Earth has had five Major Mass Extinctions, and many minor ones. After each one life has eventually reassembled in more complex and diverse ecosystems than before. In this process more general adaptations such as sexual reproduction are usually carried over, but specific ones such as various kinds of visual perception apparently start all over again.

The transition to a new stability takes millions of years and scientists today have a fair idea how this happens.

As you might expect by now, microbes find it quite easy to adjust and keep on multiplying. Many recycle the bodies of the victims into new life, while others provide food for the survivors. Meanwhile the survivors keep reproducing, with gradual small changes to suit their new environment.
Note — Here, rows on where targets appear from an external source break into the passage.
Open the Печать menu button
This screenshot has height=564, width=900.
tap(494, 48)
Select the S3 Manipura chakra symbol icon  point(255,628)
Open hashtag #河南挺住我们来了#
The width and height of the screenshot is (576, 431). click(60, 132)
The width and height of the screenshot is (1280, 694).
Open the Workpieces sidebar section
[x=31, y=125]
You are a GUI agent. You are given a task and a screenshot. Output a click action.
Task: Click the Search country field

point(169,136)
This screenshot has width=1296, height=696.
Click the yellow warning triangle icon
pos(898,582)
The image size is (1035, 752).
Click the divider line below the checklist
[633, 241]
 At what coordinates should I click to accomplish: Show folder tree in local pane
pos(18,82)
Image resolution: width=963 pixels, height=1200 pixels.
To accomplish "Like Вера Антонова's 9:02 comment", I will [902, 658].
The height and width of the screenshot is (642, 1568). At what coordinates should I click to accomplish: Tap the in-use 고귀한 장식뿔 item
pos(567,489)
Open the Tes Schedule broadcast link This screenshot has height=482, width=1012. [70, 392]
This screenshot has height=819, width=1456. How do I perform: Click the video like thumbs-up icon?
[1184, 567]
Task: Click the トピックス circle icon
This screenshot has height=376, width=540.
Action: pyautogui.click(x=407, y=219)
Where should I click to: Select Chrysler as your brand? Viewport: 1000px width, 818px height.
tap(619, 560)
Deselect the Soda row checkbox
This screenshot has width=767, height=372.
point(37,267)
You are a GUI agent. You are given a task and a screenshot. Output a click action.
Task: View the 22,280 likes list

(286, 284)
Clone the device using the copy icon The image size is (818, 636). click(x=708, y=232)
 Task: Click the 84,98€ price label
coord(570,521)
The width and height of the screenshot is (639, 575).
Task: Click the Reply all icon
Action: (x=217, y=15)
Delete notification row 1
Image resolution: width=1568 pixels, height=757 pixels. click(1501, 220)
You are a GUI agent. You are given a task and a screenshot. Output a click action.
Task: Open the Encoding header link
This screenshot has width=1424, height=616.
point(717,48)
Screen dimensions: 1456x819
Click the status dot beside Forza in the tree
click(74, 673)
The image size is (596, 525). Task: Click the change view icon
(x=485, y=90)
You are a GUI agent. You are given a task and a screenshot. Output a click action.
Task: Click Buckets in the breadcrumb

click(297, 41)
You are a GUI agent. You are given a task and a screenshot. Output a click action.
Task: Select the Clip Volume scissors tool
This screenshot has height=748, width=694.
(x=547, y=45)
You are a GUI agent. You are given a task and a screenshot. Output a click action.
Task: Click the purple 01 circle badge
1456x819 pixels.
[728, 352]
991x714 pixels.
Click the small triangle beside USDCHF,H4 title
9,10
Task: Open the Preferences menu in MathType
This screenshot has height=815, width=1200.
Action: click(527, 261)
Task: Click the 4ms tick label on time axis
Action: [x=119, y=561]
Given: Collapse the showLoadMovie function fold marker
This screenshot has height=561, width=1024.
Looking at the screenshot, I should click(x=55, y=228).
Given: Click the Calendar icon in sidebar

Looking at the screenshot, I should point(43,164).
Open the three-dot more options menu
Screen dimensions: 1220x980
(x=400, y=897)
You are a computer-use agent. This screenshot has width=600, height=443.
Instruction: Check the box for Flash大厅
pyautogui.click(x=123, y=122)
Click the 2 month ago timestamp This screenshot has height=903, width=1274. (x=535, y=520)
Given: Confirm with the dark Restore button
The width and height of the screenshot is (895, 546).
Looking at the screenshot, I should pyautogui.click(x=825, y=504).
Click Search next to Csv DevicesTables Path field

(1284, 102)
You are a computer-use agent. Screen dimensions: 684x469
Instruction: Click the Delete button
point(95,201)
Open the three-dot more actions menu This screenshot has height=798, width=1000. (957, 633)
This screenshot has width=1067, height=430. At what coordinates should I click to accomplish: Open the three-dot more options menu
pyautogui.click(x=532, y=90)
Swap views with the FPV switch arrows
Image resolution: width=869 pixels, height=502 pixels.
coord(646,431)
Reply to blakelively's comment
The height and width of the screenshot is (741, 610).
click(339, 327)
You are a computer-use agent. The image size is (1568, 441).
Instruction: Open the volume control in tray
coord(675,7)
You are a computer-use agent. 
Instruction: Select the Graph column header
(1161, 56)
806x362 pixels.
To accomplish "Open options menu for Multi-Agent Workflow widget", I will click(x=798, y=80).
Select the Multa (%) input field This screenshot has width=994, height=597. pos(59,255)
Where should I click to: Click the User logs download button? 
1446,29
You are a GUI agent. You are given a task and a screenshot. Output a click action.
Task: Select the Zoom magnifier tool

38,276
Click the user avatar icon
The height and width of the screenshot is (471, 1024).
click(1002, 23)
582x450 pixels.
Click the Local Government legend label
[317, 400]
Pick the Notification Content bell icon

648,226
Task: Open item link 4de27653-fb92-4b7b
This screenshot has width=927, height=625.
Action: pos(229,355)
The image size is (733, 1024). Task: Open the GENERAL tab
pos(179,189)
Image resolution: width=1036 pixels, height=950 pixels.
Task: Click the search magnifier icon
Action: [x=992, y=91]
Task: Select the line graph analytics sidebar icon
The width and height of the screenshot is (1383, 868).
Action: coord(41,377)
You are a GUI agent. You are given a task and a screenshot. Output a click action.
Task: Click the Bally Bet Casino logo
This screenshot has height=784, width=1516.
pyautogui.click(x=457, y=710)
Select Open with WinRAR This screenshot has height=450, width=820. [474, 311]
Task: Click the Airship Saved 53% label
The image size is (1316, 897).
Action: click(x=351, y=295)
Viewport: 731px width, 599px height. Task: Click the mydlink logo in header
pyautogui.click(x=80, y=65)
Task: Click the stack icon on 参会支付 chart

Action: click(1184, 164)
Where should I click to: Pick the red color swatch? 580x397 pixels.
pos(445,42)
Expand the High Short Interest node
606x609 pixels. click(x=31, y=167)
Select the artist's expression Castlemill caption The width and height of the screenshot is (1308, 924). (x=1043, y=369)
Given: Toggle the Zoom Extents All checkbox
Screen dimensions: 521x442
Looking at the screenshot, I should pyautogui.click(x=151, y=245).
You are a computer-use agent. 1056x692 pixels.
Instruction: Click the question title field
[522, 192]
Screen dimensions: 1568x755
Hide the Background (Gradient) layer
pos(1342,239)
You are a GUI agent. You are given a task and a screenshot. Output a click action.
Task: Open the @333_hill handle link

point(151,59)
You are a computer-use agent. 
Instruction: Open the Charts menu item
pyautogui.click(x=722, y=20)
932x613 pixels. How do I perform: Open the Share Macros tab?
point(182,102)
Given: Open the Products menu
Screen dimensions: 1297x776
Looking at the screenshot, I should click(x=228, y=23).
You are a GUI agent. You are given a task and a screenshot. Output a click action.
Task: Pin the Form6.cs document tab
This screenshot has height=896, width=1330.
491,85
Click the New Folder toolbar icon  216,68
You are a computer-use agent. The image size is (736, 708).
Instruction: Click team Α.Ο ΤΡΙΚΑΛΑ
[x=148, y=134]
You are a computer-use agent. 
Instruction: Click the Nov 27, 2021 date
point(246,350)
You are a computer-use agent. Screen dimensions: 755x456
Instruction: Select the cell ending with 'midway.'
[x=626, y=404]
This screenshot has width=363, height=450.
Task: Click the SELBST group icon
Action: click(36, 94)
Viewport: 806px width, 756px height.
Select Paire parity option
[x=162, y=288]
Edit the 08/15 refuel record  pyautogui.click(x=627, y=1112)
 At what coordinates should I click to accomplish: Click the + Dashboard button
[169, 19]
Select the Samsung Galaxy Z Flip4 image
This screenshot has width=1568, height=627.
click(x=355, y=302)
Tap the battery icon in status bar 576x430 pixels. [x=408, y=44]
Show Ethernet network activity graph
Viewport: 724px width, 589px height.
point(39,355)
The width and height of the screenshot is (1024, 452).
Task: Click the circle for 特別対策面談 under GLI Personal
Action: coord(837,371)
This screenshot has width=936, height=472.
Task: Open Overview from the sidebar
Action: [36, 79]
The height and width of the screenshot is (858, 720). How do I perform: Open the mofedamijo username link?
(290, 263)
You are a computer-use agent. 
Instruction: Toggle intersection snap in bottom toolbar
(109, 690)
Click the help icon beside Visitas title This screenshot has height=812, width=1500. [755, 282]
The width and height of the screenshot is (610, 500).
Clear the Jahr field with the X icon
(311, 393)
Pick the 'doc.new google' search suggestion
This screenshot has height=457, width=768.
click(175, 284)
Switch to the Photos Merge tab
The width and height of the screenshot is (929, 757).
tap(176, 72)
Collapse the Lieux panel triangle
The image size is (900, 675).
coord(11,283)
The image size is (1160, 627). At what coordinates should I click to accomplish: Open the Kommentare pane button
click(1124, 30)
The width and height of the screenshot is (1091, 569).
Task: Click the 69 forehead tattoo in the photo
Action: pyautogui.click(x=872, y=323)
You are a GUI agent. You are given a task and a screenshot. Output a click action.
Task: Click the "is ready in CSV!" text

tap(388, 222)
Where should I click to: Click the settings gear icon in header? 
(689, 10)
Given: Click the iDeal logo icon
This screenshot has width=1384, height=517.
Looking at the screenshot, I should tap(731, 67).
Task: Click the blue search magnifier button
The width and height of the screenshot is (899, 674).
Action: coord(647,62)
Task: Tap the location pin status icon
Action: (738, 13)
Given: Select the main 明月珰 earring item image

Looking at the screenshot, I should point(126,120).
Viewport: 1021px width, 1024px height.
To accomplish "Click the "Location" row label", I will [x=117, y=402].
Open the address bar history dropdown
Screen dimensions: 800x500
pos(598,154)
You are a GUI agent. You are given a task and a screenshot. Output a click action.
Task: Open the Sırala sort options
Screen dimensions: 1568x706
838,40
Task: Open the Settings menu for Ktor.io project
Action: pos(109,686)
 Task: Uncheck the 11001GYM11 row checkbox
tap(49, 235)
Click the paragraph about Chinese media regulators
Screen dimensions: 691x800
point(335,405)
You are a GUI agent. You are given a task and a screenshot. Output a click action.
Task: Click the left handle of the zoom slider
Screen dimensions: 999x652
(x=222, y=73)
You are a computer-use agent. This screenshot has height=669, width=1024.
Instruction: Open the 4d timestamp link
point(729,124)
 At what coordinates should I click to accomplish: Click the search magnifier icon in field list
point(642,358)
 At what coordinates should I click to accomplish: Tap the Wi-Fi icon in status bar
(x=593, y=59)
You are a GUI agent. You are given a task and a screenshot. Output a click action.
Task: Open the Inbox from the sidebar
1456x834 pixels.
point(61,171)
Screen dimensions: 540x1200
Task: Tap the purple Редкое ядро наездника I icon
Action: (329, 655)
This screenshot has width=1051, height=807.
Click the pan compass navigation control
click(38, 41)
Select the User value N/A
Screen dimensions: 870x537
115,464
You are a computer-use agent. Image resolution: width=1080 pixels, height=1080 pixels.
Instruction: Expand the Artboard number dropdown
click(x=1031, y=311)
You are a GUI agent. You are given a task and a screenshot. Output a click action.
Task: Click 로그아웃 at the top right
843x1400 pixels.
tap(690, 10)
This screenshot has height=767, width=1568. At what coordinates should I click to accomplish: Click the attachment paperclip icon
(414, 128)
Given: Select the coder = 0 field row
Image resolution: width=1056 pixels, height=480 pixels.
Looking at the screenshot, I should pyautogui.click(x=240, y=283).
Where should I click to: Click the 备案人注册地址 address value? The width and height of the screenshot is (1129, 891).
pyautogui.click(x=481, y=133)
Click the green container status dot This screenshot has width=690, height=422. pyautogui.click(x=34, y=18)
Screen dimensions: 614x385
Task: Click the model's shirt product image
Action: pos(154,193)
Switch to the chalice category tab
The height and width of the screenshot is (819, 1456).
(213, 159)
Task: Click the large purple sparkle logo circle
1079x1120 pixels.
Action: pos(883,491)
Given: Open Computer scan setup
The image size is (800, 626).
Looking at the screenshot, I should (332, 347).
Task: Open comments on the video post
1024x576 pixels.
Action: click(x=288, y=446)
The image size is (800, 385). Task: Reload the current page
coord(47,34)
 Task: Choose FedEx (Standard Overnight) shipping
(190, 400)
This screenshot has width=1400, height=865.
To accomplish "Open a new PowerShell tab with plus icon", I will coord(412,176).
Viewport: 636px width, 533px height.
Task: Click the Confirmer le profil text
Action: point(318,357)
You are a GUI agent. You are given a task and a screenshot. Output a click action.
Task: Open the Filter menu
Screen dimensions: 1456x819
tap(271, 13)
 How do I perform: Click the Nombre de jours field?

Over time lots of new plants and animals emerge, competing for available niches.
If a large plant-eating family goes extinct, another large plant-eating family emerges, and so on.

Eventually the few winners in the transition game form new webs of life in each shared territory – and they keep on consolidating the new ecosystem together, until it is dissolved and replaced in its turn.


So these Major Mass Extinctions are another example of our Universe's system of dynamic balance punctuated by sudden transformational change.

It is as if the web of life on Earth (rather like a star) needs a sudden collapse so that new clumpings can occur. Altogether, as a result of both major and minor mass extinctions, scientists estimate that 99% of all species evolving on Earth are extinct today.


But there is an important difference between a major mass extinction and a star coming to the end of its fusion process.

The extinction event is not predictable, and the survival of any species has little to do with is fitness for life in a local ecosystem. External conditions have intervened, and the only pattern seems to be that species with a wide range of food options and/or a short life-cycle are more likely to survive.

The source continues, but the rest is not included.